Getting Started Main Features Examples

【Smart Mode】How to configure the scraping task

2018-10-15 19:29:38

Abstract:This tutorial shows you how to configure the scraping task.

Smart Mode can automatically identify web data. After the recognition is completed, the user needs to configure the scraping task. Click “Settings” in the lower right corner to pop up the task setting box.
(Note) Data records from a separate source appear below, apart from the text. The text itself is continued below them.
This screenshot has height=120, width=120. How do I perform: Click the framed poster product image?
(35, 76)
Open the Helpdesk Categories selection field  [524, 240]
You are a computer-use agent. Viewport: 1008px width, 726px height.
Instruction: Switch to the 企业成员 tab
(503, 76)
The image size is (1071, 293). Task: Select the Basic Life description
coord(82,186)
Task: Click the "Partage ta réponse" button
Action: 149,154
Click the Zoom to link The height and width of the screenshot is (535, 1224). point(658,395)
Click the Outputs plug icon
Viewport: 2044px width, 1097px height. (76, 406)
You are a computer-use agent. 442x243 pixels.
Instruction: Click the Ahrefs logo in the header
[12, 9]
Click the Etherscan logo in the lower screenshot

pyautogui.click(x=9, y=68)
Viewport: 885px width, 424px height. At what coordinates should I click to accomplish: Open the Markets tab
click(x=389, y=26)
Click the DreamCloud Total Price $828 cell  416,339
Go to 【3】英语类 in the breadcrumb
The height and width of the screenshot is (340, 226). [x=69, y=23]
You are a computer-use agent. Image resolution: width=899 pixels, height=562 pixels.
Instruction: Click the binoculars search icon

Specific settings include running settings and anti-block settings, as shown in the following figure:

1. Running Settings
(1) Encountering the data that has been scraped
Scrap again: scrape all the data, regardless of whether the data has been scraped before. “Scrape again” is selected by default.
Skip and continue: When you encounter the data that has been scraped, skip this data and scrape the new data.
Stop scraping: encounter the data that has been scraped, stop scraping, and end the scraping task.

(2) Request waiting time
Some pages are slow to open and sometimes affect the effect of extraction. Users can set a waiting time, which can effectively improve the quality of the extraction.The system default wait time is 1 second, and the user can modify it according to requirements.

(3) Block Images
In general, blocking images can improve the scraping speed. However, if the web page scraped by the user needs to input a verification code, the function cannot be used. Otherwise, the verification code cannot be displayed, and the data cannot be scraped.

(4) Block Ads
Using this feature can effectively improve the speed of scraping, but under intelligent algorithms, it is possible to block content that is not an advertisement. Users should use this function with caution.

2. Anti-blocking Settings
Some websites may set some shielding measures to prevent data from being scraped properly. In this case, some anti-blocking function can be set to improve the scraping effect.
(1) Switch browser regularly
By setting the timing switch browser version, the anti-blocking effect can be achieved, and a switching cycle can be freely selected to switch the browser version.

(2)  Clear cookies regularly
By setting the timing to clear the cookies, the anti-blocking effect can be achieved, and the cycle can be freely selected to clear the cookies.